**What you should do**. Wherever a line of the data contains "computer", copy that line.

[Stored dataset items]
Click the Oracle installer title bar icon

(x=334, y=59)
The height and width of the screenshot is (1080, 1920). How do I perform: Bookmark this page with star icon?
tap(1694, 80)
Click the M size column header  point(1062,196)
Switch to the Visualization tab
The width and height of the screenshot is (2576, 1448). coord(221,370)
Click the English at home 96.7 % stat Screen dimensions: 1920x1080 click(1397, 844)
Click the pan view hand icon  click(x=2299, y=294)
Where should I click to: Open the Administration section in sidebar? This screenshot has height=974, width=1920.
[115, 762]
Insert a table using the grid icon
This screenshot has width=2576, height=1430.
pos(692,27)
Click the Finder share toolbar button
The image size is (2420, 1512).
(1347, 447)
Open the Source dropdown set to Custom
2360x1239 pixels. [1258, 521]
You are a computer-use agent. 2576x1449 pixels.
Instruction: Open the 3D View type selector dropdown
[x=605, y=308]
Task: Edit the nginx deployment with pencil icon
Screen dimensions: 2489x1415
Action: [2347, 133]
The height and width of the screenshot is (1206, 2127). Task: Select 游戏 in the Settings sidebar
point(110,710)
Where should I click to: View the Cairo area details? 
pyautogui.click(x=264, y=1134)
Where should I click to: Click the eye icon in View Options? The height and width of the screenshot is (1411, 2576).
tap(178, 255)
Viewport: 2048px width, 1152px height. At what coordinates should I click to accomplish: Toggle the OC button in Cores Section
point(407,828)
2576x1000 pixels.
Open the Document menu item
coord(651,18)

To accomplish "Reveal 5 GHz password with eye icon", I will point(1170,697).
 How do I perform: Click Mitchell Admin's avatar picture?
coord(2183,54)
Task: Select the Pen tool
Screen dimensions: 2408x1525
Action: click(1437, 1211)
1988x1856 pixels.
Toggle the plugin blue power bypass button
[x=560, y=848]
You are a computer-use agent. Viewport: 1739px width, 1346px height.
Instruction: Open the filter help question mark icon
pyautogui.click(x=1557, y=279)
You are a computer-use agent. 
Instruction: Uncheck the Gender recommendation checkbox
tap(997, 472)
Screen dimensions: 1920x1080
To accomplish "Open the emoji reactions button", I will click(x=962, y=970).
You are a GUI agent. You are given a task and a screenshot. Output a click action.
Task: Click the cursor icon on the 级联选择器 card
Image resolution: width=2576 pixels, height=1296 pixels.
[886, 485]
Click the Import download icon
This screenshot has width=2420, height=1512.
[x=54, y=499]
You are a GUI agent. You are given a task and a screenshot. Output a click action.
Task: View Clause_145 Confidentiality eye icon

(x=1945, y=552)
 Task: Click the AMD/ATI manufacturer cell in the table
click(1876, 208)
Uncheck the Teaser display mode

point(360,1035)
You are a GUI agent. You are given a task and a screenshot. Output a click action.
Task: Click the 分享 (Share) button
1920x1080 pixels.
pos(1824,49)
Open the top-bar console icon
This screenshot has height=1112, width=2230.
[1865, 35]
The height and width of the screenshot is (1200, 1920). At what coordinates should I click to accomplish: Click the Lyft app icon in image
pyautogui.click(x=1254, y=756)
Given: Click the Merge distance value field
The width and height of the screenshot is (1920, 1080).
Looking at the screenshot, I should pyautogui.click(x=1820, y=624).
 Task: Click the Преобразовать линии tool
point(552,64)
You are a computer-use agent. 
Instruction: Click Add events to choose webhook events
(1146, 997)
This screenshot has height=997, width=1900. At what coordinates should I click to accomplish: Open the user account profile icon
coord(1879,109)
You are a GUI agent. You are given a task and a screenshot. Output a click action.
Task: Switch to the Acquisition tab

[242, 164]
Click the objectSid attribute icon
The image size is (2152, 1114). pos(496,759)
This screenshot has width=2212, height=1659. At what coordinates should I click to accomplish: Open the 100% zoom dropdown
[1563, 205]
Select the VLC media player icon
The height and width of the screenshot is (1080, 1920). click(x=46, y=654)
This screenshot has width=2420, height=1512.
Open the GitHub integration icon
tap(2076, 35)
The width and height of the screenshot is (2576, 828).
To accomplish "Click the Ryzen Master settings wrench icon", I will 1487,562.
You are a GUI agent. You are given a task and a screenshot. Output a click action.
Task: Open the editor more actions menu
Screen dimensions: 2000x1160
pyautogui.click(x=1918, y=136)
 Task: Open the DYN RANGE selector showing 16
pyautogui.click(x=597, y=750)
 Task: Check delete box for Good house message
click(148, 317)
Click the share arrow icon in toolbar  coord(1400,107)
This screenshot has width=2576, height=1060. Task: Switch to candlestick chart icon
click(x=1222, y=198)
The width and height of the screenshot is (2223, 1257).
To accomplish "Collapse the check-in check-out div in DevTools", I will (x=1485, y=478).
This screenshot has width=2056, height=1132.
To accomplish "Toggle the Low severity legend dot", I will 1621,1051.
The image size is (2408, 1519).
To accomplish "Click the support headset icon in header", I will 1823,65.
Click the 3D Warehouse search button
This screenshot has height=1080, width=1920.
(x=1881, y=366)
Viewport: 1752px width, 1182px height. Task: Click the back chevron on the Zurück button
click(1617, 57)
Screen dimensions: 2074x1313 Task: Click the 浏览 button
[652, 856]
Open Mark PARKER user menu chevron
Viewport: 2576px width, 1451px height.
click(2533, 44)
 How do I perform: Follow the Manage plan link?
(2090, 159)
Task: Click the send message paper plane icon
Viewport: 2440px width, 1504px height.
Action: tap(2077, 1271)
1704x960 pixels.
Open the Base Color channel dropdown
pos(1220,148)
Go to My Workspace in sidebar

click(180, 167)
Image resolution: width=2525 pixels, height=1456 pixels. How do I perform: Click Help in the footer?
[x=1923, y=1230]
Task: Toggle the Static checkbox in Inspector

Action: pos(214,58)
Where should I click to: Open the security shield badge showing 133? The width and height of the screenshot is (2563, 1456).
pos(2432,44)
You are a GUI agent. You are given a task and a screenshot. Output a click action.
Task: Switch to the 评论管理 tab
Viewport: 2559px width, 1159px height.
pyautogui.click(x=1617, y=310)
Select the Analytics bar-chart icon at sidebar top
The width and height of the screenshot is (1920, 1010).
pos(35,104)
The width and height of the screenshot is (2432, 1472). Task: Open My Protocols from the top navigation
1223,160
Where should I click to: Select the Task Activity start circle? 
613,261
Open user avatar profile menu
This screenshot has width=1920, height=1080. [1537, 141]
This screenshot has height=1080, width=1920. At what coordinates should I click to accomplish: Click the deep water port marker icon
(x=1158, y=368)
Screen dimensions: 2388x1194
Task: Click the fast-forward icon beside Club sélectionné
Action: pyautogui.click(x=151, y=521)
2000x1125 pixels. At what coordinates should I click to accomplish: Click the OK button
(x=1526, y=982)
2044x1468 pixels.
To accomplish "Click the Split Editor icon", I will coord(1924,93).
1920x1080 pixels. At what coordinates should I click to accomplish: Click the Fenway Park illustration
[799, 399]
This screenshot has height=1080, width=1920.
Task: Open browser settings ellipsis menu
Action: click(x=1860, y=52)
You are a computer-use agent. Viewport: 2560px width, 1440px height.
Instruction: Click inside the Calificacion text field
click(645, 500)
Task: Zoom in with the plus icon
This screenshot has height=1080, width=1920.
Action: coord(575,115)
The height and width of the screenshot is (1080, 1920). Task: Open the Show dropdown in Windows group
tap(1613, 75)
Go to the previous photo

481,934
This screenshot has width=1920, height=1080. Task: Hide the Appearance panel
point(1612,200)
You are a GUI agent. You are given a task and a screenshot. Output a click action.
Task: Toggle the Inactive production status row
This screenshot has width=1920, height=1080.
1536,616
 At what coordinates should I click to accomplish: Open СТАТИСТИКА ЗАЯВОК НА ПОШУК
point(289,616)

**Problem solution**.
You are a computer-use agent. 2576x1449 pixels.
You are a computer-use agent. Viewport: 1739px width, 1346px height.
You are a computer-use agent. 
You are a computer-use agent. 
You are a computer-use agent. Viewport: 2560px width, 1440px height.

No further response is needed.